AUSGANGSTEXT:
.....
Der Oberste Gerichtshof hat als Revisionsgericht durch die Senatspräsidentin Dr. Tarmann Prentner als Vorsitzende sowie die Hofräte MMag. Matzka, Dr. Stefula, Dr. Thunhart und Mag. Dr. Sengstschmid als weitere Richter in der Rechtssache der klagenden Partei C* Z*, vertreten durch die Breiteneder Rechtsanwalt GmbH in Wien, gegen die beklagten Parteien 1. Mag. S* K*, vertreten durch die Schönherr Rechtsanwälte GmbH in Wien, und 2. E* GmbH *, vertreten durch die Dorda Rechtsanwälte GmbH in Wien, wegen 43.324,50 EUR sA, über die außerordentliche Revision der klagenden Partei gegen das Urteil des Oberlandesgerichts Wien als Berufungsgericht vom 16. Mai 2024, GZ 13 R 251/23m 53.1, in nichtöffentlicher Sitzung den

Beschluss

gefasst:

Spruch

Die außerordentliche Revision wird gemäß § 508a Abs 2 ZPO mangels der Voraussetzungen des § 502 Abs 1 ZPO zurückgewiesen.
.....
Beantworte diese Fragen zum Ausgangstext:
(a) Wer hatte den Vorsitz?
(b) Um welchen Geldbetrag ging es in der Rechtssache?
(c) Nach welcher Bestimmung wurde die außerordentliche Revision zurückgewiesen?

EINTRÄGE IM DATENSATZ:
.....
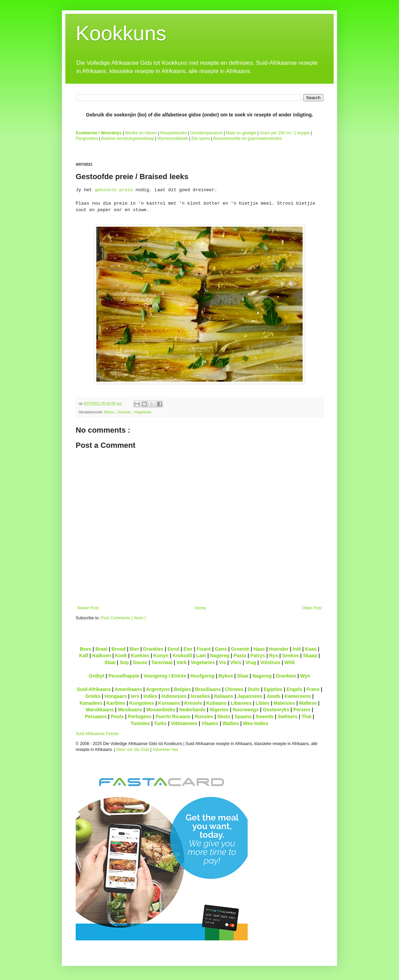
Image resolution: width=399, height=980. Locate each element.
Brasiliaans (208, 689)
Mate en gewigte (241, 133)
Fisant (203, 649)
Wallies (231, 723)
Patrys (258, 655)
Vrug (250, 662)
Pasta (240, 655)
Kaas (311, 649)
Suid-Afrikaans (93, 689)
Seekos (290, 655)
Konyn (161, 655)
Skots (223, 716)
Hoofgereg (202, 676)
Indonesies (174, 696)
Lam (201, 655)
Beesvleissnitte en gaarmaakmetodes (247, 138)
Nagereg (220, 655)
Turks (160, 723)
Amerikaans (128, 689)
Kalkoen (101, 655)
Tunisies (140, 723)
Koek (121, 655)
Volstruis (270, 662)
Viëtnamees (184, 723)
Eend (173, 649)
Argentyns (158, 689)
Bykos (109, 412)
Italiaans (223, 696)
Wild (290, 662)
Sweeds (264, 716)
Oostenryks (276, 710)
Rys (273, 655)
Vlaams (210, 723)
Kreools (193, 703)
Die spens (201, 138)
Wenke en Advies (141, 133)
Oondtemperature (206, 133)
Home (200, 608)
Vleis (236, 662)
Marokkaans (100, 710)
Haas (259, 649)
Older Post (312, 608)
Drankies (153, 649)
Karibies (116, 703)
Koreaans (169, 703)
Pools (117, 716)
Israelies (200, 696)
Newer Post (88, 608)
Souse (140, 662)
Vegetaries (142, 412)
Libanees (241, 703)
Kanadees (91, 703)
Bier (134, 649)
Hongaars (116, 696)
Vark (182, 662)
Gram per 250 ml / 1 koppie (285, 133)
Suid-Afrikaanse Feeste (97, 733)
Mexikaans (130, 710)
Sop (124, 662)
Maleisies (284, 703)
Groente (125, 412)
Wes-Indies (255, 723)
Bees (86, 649)
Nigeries (219, 710)
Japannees (250, 696)
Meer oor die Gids (133, 749)
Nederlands (192, 710)
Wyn (305, 676)
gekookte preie (114, 190)
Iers (135, 696)
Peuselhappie (124, 676)
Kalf (84, 655)
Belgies (182, 689)
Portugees (140, 716)
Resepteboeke (174, 133)
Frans (313, 689)
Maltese (308, 703)
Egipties (273, 689)
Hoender (279, 649)
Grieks (93, 696)
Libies (263, 703)
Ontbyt (97, 676)
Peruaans (96, 716)
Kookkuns (121, 33)
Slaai (110, 662)
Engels (294, 689)
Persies (302, 710)
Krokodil (182, 655)
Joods (273, 696)
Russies (204, 716)
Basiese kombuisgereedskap (128, 138)
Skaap (310, 655)
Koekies (140, 655)
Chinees (234, 689)
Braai (101, 649)
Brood (118, 649)
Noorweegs (245, 710)
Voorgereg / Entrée (165, 676)
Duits (253, 689)
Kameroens (298, 696)
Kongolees (142, 703)
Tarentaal (162, 662)
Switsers (287, 716)
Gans (221, 649)
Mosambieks (161, 710)
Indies (150, 696)
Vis (222, 662)
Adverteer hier (165, 749)
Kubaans (216, 703)
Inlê (297, 649)
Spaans (243, 716)
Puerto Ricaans (173, 716)
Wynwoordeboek (173, 138)
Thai (307, 716)
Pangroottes (87, 138)
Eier (188, 649)
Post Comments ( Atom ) (123, 618)
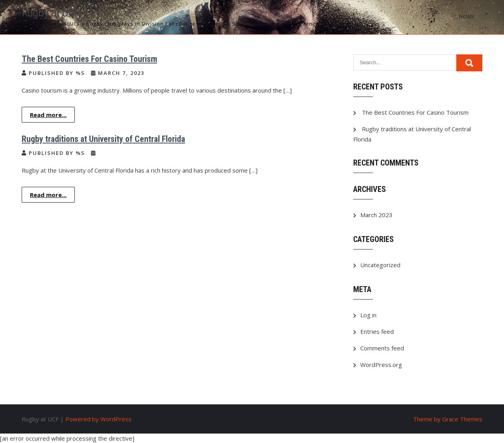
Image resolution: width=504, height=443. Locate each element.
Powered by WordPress (98, 419)
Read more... (48, 115)
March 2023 (376, 215)
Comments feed (382, 348)
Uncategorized (380, 265)
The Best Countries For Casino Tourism (89, 59)
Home (467, 17)
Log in (368, 315)
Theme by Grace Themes (448, 419)
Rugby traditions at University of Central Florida (103, 139)
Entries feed (377, 331)
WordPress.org (381, 365)
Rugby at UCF (50, 12)
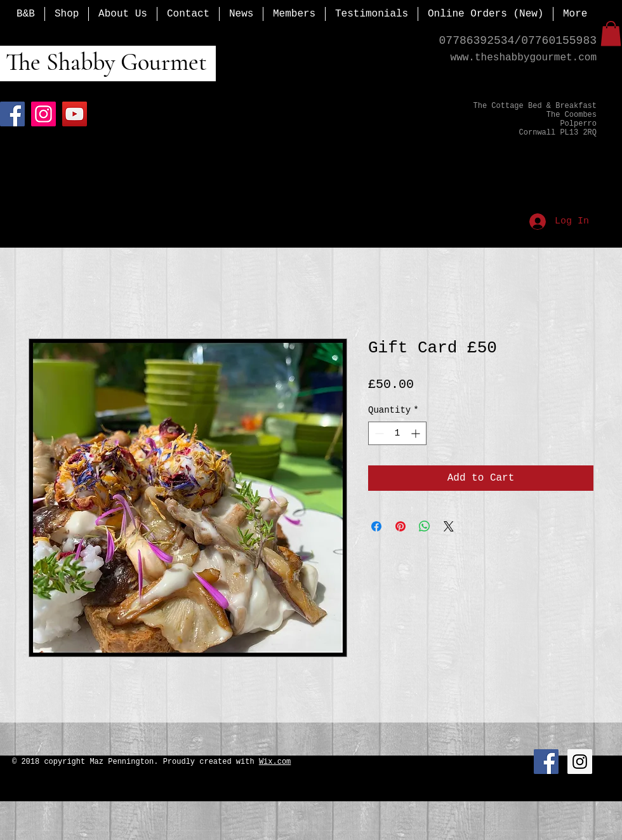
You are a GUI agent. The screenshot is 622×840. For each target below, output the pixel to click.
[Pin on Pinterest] (400, 526)
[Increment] (416, 433)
.....
LÖSUNG:
(a) Senatspräsidentin Dr. Tarmann Prentner
(b) 43.324,50 EUR sA
(c) § 508a Abs 2 ZPO